Text -
--- Start ---

Perl, convert numerically-keyed hash to array

23
votes

If I have a hash in Perl that contains complete and sequential integer mappings (ie, all keys from from 0 to n are mapped to something, no keys outside of this), is there a means of converting this to an Array?

I know I could iterate over the key/value pairs and place them into a new array, but something tells me there should be a built-in means of doing this.

11
perlhasharrays
RANT WARNING! Why is everyone wanting to sort the keys? There is no need to and it makes the algorithm so much slower! Sorting is slow! runrig's answer is the best one here. It will work if the hash is sparse. Arrays maintain order but they are random access structures. We aren't working with linked lists, people!daotoad
You're right: there is a way to do it built in. See Ether's answer. :) This question is another reason why there's a difference between list context and arrays. Coupled with slices, it lets you do conversions between lists and hashes without any special magic or iteration, and imho is one of the most powerful features of Perl.Robert P

11 Answers

22
votes

If your original data source is a hash:

# first find the max key value, if you don't already know it:
use List::Util 'max';
my $maxkey = max keys %hash;

# get all the values, in order
my @array = @hash{0 .. $maxkey};

Or if your original data source is a hashref:

my $maxkey = max keys %$hashref;
my @array = @{$hashref}{0 .. $maxkey};

This is easy to test using this example:

my %hash;
@hash{0 .. 9} = ('a' .. 'j');

# insert code from above, and then print the result...

--- End ---

Data supplied -
--- Start ---

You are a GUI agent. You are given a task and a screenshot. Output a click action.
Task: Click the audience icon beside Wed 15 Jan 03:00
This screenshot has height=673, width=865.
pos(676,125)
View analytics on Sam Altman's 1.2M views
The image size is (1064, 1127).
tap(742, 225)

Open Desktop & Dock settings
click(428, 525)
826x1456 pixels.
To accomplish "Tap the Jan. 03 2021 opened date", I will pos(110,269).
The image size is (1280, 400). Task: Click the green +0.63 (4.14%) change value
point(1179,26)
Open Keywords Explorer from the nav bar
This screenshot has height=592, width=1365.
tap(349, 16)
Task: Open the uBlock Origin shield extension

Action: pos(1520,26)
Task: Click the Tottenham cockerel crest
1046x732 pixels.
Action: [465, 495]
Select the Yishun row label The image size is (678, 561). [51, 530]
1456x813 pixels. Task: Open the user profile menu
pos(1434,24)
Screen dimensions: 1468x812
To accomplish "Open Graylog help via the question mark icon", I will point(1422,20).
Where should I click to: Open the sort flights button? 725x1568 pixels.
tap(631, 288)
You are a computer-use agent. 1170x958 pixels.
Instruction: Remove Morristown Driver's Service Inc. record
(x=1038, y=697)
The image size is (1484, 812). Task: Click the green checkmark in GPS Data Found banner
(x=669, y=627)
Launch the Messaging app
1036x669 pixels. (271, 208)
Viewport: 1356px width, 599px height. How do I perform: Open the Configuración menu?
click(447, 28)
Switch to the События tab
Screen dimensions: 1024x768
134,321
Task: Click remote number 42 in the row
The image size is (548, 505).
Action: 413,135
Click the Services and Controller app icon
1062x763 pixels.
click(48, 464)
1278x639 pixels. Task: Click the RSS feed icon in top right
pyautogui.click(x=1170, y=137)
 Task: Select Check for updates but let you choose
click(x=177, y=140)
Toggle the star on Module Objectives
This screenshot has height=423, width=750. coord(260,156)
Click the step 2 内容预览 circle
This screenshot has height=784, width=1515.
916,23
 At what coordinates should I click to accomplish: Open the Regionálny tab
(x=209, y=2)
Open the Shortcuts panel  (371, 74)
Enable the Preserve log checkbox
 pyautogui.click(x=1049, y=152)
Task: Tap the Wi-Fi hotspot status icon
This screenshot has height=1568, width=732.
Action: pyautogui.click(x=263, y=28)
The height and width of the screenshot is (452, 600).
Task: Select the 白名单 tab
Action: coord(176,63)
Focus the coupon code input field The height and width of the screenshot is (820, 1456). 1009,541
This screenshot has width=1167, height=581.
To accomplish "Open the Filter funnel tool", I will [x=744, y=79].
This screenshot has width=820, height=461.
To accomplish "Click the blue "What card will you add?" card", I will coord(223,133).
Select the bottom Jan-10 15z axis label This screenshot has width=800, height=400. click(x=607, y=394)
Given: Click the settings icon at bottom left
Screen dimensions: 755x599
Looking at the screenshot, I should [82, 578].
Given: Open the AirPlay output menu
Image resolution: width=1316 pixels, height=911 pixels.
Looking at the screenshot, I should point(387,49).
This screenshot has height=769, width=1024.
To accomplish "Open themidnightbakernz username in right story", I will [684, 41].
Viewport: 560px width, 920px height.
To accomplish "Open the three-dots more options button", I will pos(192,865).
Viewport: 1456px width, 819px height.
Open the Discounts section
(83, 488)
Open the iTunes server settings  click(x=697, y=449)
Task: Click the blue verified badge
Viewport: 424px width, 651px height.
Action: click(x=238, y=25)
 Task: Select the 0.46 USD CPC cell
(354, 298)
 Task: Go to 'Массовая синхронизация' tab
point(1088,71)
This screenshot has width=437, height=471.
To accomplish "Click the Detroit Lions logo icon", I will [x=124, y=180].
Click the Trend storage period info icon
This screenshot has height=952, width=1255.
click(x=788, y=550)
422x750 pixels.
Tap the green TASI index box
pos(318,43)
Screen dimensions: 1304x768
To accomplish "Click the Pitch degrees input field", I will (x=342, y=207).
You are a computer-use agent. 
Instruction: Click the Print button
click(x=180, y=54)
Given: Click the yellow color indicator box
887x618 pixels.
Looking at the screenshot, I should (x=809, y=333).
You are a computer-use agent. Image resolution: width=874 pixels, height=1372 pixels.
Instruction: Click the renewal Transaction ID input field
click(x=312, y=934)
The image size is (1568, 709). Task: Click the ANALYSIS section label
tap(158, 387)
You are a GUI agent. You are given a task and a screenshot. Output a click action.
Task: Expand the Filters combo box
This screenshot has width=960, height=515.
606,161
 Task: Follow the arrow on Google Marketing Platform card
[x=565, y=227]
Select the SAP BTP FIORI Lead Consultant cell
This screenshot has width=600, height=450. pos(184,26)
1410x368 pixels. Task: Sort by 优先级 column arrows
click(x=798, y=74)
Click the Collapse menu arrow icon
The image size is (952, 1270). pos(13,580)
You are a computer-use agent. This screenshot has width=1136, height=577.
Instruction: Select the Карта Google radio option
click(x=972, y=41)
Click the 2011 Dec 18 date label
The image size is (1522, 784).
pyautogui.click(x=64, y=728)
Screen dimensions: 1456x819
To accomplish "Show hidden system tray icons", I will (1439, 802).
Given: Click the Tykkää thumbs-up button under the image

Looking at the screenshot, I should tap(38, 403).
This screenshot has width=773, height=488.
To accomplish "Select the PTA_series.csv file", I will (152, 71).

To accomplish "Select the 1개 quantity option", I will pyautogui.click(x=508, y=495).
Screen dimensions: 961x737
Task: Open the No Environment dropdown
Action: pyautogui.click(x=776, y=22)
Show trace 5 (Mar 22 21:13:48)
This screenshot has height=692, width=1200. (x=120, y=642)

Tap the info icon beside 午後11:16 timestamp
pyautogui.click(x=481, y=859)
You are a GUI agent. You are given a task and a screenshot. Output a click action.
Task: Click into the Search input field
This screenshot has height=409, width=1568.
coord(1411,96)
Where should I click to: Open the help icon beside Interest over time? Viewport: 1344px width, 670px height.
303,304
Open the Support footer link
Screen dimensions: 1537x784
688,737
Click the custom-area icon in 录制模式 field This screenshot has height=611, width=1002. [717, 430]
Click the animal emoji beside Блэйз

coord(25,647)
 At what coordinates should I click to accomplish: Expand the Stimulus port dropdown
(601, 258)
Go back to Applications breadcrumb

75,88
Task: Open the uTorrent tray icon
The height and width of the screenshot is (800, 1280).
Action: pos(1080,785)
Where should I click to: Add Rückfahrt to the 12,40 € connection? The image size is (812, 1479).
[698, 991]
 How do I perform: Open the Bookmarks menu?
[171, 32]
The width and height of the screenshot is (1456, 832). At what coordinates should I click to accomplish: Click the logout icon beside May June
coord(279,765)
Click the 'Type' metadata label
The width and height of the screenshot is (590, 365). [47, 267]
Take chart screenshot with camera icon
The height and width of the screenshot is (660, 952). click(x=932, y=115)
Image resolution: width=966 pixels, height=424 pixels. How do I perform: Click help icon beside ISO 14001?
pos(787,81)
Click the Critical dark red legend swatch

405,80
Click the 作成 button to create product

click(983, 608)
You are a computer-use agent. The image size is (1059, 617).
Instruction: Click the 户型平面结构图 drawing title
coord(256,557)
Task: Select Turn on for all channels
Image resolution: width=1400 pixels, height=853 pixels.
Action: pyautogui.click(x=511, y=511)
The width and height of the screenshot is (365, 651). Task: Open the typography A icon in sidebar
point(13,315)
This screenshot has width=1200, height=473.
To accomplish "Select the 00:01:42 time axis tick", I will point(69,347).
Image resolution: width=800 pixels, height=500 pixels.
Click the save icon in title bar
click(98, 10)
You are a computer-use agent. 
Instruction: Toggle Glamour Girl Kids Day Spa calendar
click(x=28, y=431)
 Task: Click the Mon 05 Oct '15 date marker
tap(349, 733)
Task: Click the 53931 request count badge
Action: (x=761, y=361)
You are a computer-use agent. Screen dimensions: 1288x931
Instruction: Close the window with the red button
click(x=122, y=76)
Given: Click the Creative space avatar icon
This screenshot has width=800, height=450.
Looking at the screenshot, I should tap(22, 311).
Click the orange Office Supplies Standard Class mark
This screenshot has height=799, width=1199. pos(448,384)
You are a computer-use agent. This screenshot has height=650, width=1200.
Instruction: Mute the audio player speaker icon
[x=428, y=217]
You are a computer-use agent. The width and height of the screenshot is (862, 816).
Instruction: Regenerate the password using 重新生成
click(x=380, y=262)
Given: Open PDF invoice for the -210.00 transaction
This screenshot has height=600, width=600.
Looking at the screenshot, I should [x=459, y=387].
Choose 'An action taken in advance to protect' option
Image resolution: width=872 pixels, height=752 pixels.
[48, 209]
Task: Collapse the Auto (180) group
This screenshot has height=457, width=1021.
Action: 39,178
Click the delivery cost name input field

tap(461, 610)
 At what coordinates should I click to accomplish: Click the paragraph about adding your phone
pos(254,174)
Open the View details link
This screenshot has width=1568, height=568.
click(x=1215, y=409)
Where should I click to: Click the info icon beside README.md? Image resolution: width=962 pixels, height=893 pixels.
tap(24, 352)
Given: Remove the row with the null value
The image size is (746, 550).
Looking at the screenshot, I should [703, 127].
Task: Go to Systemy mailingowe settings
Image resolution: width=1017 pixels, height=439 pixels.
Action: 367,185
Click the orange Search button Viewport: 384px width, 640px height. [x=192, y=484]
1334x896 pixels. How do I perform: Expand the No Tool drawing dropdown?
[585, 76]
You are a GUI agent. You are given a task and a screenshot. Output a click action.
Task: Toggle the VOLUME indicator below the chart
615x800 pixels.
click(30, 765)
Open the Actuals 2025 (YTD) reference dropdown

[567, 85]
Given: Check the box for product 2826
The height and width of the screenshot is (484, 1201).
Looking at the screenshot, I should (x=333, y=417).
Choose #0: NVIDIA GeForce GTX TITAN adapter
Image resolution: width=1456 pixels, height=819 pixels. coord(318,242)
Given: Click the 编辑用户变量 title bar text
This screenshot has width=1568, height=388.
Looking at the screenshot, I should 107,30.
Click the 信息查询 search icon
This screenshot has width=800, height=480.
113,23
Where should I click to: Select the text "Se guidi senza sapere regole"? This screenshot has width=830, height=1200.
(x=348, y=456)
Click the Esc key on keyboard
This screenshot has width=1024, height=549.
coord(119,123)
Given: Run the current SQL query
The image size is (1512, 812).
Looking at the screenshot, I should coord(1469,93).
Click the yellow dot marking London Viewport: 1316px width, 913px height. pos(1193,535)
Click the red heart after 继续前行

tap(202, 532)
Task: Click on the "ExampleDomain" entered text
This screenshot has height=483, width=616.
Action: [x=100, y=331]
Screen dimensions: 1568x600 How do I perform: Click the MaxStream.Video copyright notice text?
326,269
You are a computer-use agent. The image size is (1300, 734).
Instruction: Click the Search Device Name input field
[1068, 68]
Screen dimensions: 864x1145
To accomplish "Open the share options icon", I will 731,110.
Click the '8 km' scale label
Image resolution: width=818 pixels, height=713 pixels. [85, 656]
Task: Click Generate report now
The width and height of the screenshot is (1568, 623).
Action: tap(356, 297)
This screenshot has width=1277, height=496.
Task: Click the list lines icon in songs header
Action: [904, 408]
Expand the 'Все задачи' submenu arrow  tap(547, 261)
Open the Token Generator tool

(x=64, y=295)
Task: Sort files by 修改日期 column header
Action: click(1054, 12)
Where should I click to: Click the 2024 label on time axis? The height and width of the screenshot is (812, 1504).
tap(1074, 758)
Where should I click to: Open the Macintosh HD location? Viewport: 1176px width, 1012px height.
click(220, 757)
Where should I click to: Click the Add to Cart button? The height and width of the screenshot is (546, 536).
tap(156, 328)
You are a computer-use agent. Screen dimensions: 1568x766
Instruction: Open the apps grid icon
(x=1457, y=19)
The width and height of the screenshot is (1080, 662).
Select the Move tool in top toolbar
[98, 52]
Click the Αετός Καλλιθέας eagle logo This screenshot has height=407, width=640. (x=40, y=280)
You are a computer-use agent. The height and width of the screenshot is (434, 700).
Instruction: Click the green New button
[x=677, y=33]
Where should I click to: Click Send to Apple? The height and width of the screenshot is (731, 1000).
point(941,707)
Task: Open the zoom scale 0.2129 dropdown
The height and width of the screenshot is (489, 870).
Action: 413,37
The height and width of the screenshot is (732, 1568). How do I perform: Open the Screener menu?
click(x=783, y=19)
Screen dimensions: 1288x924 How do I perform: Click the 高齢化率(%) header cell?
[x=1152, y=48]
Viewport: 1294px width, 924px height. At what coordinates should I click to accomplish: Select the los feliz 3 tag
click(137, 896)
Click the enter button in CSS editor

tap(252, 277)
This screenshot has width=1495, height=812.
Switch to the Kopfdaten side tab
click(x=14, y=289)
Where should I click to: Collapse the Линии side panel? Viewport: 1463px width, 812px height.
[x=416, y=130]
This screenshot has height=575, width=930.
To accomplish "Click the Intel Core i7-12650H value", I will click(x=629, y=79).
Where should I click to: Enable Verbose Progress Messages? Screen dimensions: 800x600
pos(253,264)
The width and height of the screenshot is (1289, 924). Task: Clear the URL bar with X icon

--- End ---

Reproduce the stretch of the Perl hash-to-array thread from "# get all the" through "print the result...", substituting "href" for each occurrence of "hashref".

# get all the values, in order
my @array = @hash{0 .. $maxkey};

Or if your original data source is a href:

my $maxkey = max keys %$href;
my @array = @{$href}{0 .. $maxkey};

This is easy to test using this example:

my %hash;
@hash{0 .. 9} = ('a' .. 'j');

# insert code from above, and then print the result...